Have any of you seen Wendy and Lucy? Imagine a film festival where every entry was like that.  How about an endless loop of the last 10 minutes of Nights of Cabiria and The Bicycle Thief? That's what these  anthologies seem like: a broken record of hopelessness and heart ripping grief.

I know that some amount of conflict is necessary to drive a story. Obviously a 100% positive narrative would not make a compelling story - but why does every anthologized short story that I read leave me with a pit in my stomach? Lee Gutkind's Becoming a Doctor, a collection of creative nonfiction written by doctors, almost had me crying myself to sleep. Three of the first five entries in The Anchor Book of New American Short Stories made me feel so dejected that I lost my appetite.

In my high school Spanish class, we read a lot of Mexican literature, There too, all the stories followed the same pattern: tragedy besets family (vital livestock/family member dies), youth goes on a journey to better his circumstances, tragedy befalls youth again, tragic end. I wish I could find the book we used so I could quote some of the examples to you, but I recall one story where a cow was killed by a snake, another with a recurring comparison of a man's hands to worms, a long drawn out tale documenting the aftermath of a grand mothers death. There was just no positive message anywhere. In fact, these may be the most terrifyingly depressing stories ever.
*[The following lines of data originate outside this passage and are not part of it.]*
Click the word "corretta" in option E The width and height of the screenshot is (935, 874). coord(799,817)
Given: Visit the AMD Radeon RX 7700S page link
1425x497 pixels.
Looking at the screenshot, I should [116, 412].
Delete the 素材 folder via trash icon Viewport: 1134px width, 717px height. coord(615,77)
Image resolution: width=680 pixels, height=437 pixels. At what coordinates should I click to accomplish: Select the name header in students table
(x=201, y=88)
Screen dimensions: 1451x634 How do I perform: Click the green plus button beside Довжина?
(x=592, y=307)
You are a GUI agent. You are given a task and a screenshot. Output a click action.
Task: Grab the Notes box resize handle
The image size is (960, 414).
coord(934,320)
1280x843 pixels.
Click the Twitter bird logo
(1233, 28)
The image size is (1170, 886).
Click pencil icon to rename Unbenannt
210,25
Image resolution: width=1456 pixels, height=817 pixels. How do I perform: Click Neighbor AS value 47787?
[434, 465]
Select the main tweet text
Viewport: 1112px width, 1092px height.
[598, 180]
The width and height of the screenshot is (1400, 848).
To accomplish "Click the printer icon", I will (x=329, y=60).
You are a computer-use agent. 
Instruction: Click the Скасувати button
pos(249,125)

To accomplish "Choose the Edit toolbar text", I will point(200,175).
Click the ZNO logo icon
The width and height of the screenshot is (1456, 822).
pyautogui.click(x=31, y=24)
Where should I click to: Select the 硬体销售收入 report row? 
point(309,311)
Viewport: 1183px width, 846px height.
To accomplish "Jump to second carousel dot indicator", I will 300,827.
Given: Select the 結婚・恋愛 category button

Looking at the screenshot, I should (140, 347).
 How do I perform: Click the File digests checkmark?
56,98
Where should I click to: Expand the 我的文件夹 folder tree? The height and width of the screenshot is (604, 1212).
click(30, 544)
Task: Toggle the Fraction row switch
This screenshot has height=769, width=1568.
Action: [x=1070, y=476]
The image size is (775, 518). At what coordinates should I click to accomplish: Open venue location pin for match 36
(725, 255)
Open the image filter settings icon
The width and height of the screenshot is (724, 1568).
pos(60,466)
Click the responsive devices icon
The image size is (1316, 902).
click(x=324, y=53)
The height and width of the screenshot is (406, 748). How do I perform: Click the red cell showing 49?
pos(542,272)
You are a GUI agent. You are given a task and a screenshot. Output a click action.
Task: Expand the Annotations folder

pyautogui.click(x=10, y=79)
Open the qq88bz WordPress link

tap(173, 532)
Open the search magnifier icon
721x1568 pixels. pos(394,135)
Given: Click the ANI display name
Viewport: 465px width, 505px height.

Editors - I'm not asking for a cute romantic comedy (I have bittorrent for that) - but would it kill you to include a few chuckle worthy tales in your neatly collected volumes? Can't the guy get the girl every now and then? Does fire/war/pestilence/disease/CANCER have to ruin every narrative? Why even bother foreshadowing or irony when your peer authors have already extinguished any possibility of optimism?

The Bottom Line: Who decided that short stories can't end in anything less than general malaise?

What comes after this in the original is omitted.